BEGIN Data for the task
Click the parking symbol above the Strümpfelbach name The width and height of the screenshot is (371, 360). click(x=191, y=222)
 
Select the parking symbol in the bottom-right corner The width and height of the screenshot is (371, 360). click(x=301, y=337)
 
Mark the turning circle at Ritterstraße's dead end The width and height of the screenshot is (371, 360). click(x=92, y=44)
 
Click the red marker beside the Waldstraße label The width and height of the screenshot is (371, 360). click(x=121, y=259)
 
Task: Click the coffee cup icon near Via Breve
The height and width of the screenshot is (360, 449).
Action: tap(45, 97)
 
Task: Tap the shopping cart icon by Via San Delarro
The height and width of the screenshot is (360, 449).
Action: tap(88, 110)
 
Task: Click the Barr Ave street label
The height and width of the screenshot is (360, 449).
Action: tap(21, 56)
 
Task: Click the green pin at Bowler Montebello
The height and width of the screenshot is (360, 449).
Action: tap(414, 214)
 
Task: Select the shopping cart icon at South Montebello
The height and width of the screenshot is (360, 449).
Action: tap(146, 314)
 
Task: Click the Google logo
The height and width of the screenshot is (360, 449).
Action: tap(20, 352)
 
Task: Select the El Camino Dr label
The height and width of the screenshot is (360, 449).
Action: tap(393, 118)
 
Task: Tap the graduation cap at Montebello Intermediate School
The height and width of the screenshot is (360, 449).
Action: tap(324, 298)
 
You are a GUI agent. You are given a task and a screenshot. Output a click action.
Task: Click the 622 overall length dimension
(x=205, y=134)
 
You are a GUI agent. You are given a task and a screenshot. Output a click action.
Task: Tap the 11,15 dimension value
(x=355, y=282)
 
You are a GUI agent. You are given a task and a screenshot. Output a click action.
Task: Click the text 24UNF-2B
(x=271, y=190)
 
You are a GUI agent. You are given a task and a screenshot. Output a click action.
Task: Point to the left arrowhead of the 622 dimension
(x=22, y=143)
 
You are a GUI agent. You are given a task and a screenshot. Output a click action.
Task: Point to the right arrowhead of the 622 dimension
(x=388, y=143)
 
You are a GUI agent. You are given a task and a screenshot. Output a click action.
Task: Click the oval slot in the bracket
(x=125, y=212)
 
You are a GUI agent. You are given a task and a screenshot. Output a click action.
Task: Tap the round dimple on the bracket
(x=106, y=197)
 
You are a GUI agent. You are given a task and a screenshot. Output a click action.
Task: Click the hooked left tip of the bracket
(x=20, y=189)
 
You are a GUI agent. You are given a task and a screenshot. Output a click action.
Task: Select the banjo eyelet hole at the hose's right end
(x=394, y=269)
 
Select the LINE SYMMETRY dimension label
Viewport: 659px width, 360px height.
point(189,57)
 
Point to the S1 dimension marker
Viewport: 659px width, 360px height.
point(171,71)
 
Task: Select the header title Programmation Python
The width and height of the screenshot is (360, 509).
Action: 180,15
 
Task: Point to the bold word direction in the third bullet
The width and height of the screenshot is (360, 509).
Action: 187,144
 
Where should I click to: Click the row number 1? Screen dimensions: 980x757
END Data for the task
▸ **Task to complete**:
Starting at the first line and ending at the line that contains "Action: tap(45, 97)", express these lines as a Markdown table with the columns Row and Line. Leave out any blank lines.

▸ **Result of the task**:
| Row | Line |
|---|---|
| 1 | Click the parking symbol above the Strümpfelbach name The width and height of the screenshot is (371, 360). click(x=191, y=222) |
| 2 | Select the parking symbol in the bottom-right corner The width and height of the screenshot is (371, 360). click(x=301, y=337) |
| 3 | Mark the turning circle at Ritterstraße's dead end The width and height of the screenshot is (371, 360). click(x=92, y=44) |
| 4 | Click the red marker beside the Waldstraße label The width and height of the screenshot is (371, 360). click(x=121, y=259) |
| 5 | Task: Click the coffee cup icon near Via Breve |
| 6 | The height and width of the screenshot is (360, 449). |
| 7 | Action: tap(45, 97) |